総 括 平成16年度、3年生277名(男子126名、女子151名)
が3月1日(火)、太田商業高校を卒業しました。この中には全国で初めての情報科の卒業生76名が含まれています。この卒業生達の進路に関する概況を下記に掲載いたしました。

全体的に、自分の希望する進路をほぼ全員が達成できたと言えるでしょう。高校卒業後の進路はその人の人生を決定づける重要な選択であるだけに、何よりも本人が、強く希望し、進路研究をし、実現に向けて努力し、納得した結果でなければなりません。そしてそのことを実現するためには激しく変化する社会情勢や入試事情、上級学校や企業の様子を把握し、学校・家庭が一体となって生徒をサポートしなければなりません。進路の実現とは、3年間の学校生活の集大成であり、さらにこうしたチームワークの結果であると言えるでしょう。3年生全員が、自分の人生にはっきりとした方向性を持ち、希望を持って、太田商業高校を卒業できたことを私たち職員は誇りに感じ、彼等のこれからの活躍を応援したいと感じております。

進路指導部
平成16年度 卒業生の進路状況

就 職 就職希望者の全員(男子43名、女子68名)が、ほぼ希望する企業等に内定しました(就職率100%)。この中には公務員2名(埼玉県警男子1名、太田消防署男子1名)も含まれています。
社会全体では景気がやや上向いて、求人状況は若干良くなったという印象を持ちました。しかし、不況、リストラを経た企業の就職希望者を見る目は厳しく、また、採用の仕方も、複雑になっています。そんな中で、本校生徒は、最初の入社試験でほとんど全員の内定が決まるという、近年では最高の結果でした。これは、生徒達にしっかりとした生活習慣や礼儀、学力や常識が身に付いていたことが原因だと考えます。もちろんこれらのことは、入学後から2年半という時間をかけて生徒と家庭と先生達で積み上げてきたものです。そしてそれこそが、社会に出てから必要とされる能力なのだと思います。
特筆すべきことは、内定者の職種で、事務職が64名(女子55,男子9)もあることです。事務職以外でも、本校の卒業生は、職場の中核的な人材となることを期待されています。派遣やアルバイトの割合が従業員の多数を占めつつある昨今、企業に期待され、大切にされる人材であり得ることが太商生の強みであると言えるでしょう。

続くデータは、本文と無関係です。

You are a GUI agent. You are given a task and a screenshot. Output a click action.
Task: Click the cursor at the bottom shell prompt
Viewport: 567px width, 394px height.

進 学 4年制大学59名、短大22名、専門学校80名の進学が決まりました。昨年の卒業生と比較して、4大9名減、専門22名増加、といったところが今年度の特徴です。指定校枠が増えたこともあり、指定校推薦で進学する生徒が多かったことも特徴としてあげられます。国公立大学では高崎経済大学経済学部に推薦で男子1名合格しました。また、AO入試や全国商業高校協会推薦によって明治大学商学部に男子2名合格しました。詳細は別表の通りですが、資格実績等を活用しての大学入試は健闘していると考えます。
今年度、専門学校の進学者数が多かった点については、次の2点が考えられます。まず、看護士や理学療法士、介護士、保育士などの医療、福祉、教育系の専門職を目指す生徒が増加したこと。もう一つは、動物、美容、ファッション、音楽、ダンス等の夢を追う分野への進学者が一定数存在することです。医療系以外の専門学校は入学すること自体は簡単ですが、将来、それが長期的な仕事に結びつくのかというと非常に難しい現実があります。生徒は、それをふまえて学校選択を行い、仕事への道を切り拓いていって欲しいと考えます。